What a guy lacks in height, he may make up for in longevity. A new study published in PLOS ONE recently discovered a link between short men and a variation of a gene called FOXO3 that may lengthen their lifespan.
Researchers analyzed the data of some 8,000 Japanese-American men ranging from 4-foot-7 to 6-foot-2 for almost 50 years. For the first time in a human study of this kind, they found that males who developed a smaller body frame early on were more likely to carry a protective variation of the FOXO3 gene, which has also been previously associated with lower blood pressure and less cancer.
“Everyone has a FOXO3 gene, but it comes in three major forms that may impact mortality,” says one of the study's investigators Bradley Willcox, M.D., a professor at University of Hawaii at Mānoa. “One variation has the protective letter G in the DNA makeup, which may double one's odds of living to 100. Another variation has two Gs, which may triple the odds of becoming a centenarian,” he explains. Both variations of this gene appeared to be present in short men. “We could see that folks who were 5-foot-2 and shorter lived the longest. The taller you got, the shorter you lived,” Willcox says. This might explain why 55-year-old music artist Prince, who stands at 5-foot-2, doesn't look like he's aged a day in decades. And then there's actor Seth Green, who at 40 could still pass as a college kid.

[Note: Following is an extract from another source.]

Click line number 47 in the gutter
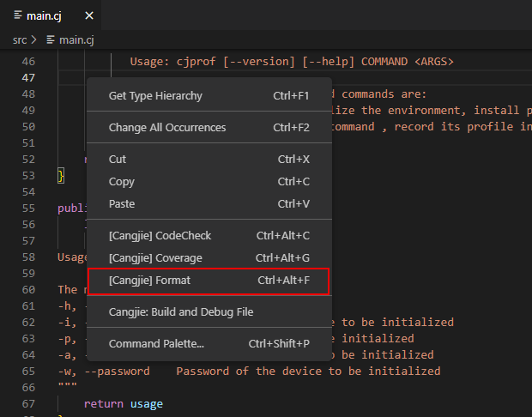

This doesn't mean that all guys pushing 6 feet will keel over quicker. “You can increase your odds of living to age 90 by just avoiding common risk factors, like a high BMI, high cholesterol, high blood pressure, and smoking,” Willcox assures. There's also a chance women may possess this protective genotype, which is what Willcox's team is hoping to research next. They've already begun collecting data on the original male participants' 2,000 male and female kids.

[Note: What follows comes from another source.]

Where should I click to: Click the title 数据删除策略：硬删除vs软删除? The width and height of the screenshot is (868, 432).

Bottom line: You shouldn't rule out a mate who meets you at eye-level or just below. Sure, hovering over him in heels might feel awkward at first, but if he embraces it (like tiny Tom Cruise with then-wife Nicole Kidman), it could work to your advantage. Considering how often we hear how husbands tend to croak before their wives, it's comforting to know that a petite partner might improve that fate and keep you company in the long haul.